D’autres sont particulièrement attachants, comme Simon Bavard, 81 ans, toujours plein d’énergie, le cœur soutenu par un stimulateur cardiaque. Cet agriculteur à la retraite vivant à Fabas a eu mille vies et exercé une multitude d’activités : éleveur, maire, expert en assurance, délégué à la Mutualité sociale agricole (MSA)…

Boute-en-train et inépuisable en anec­dotes, il dégaine toujours une blague. Un vrai pince-sans-rire. « On ne s’en­nuie jamais avec lui, sourit Laurence. J’aime boire le café en sa compagnie car il raconte plein d’histoires. C’est pour ces rencontres-là que j’aime mon métier. »
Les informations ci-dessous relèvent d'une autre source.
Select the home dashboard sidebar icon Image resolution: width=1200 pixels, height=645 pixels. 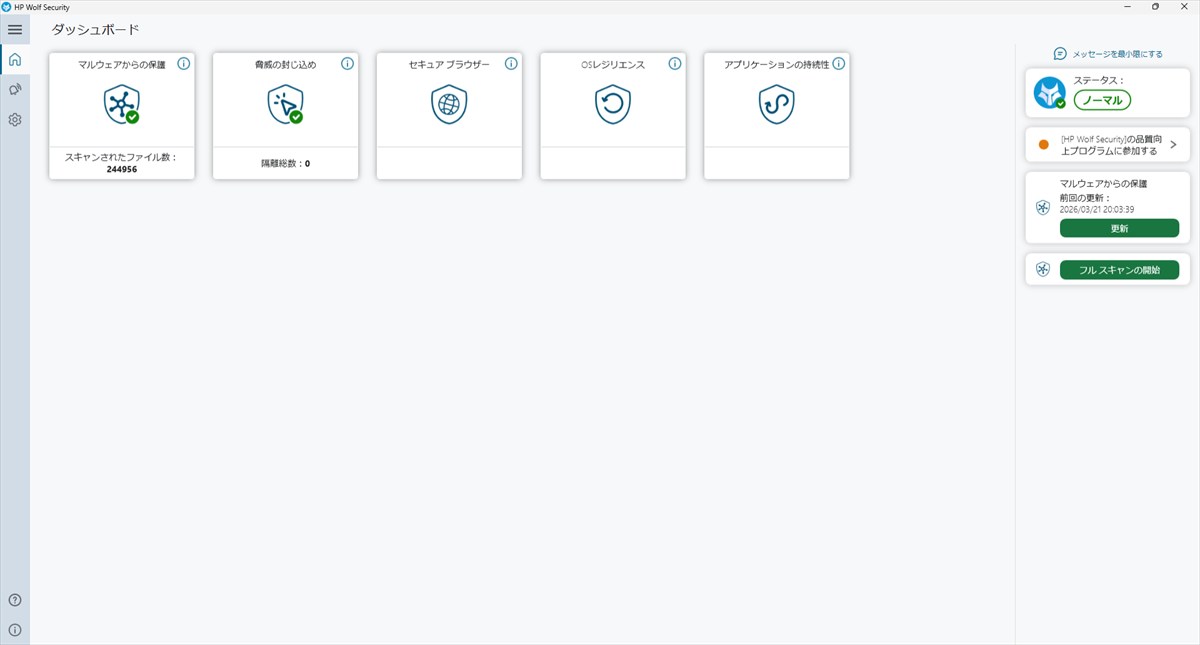pyautogui.click(x=15, y=60)
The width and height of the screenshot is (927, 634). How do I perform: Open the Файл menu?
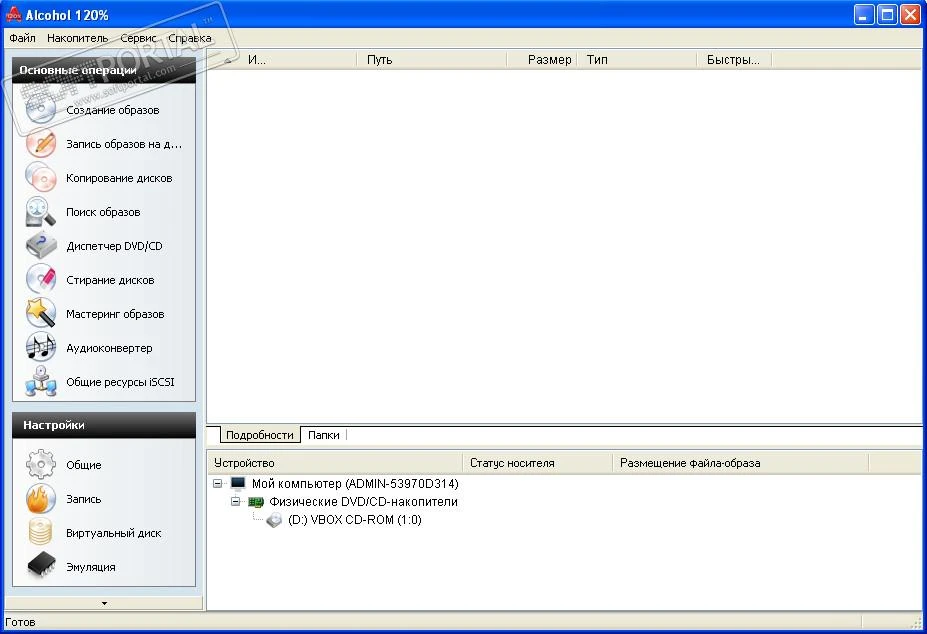(22, 38)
Simon Bavard, grande personnalité de Fabas, une commune rurale de 353 habitants dont il a été longtemps le maire, se félicite du passage de cette factrice particulière qui assure un service de portage des repas. Pour ce retraité de 81 ans et sa femme, son passage est essentielle.
Simon Bavard, grande personnalité de Fabas, une commune rurale de 353 habitants dont il a été longtemps le maire, se félicite du passage de cette factrice particulière qui assure un service de portage des repas. Pour ce retraité de 81 ans et sa femme, son passage est essentielle.

Un besoin des autres

Simon prend soin de sa femme immobilisée dans un fauteuil après une double fracture des hanches. « Il faut toujours quelqu’un pour l’aider, indique-t-il. Des infirmières viennent la laver tous les jours et lui prodiguer des soins. » Une aide-soignante dédiée aux aidants familiaux accompagne Simon depuis quelques semaines, ce qui lui permet de vaquer à ses activités en toute tranquillité.

Car l’intrépide de 81 ans continue d’être expert judiciaire en dégâts de gibier pour le compte de la fédération des chasseurs de l’Ariège. L’idée est d’indemniser les agri­culteurs qui subissent des dégâts dans leurs champs. « J’évalue, j’étudie et je fais signer un dossier pour l’indemnisation. C’est plus une occupation qu’un travail. »

Entre confidence et autodérision, il reconnaît : « J’ai eu peur de me retrouver dans une cuisine toute la journée à ne rien faire. Là, je vois du monde. En plus, ma diabétologue me demande de faire tra­vailler la tête et mon cardiologue de pra­tiquer de la marche. J’ai interdiction de m’affaler devant la télévision. »

Simon ne tarit pas d’éloges sur le portage de repas. « Pour les per­sonnes âgées, c’est un repère. La por­teuse est passée ou non. Pour Madame, par exemple, c’est essentiel. »

Des plats copieux

Les plats proposés tiennent compte des habitudes alimentaires des bénéficiaires. Chaque plateau-repas comprend un potage, une entrée, un plat principal (viande, poisson ou pâtes), un fruit et un fromage. Tout est confectionné par la cuisine centrale de Communauté de communes Couserans-Pyrénées, qui mise sur les circuits courts. Le vendredi des plateaux pour le samedi et dimanche sont proposés. « Certains n’en veulent pas ; d’autres ne prennent que le plateau du samedi, car ils reçoivent de la famille le week-end, précise Laurence Mortez. Les personnes seules les acceptent tous. » Pour bénéficier de ce service les personnes intéressées doivent passer par la mairie et la communauté de commune.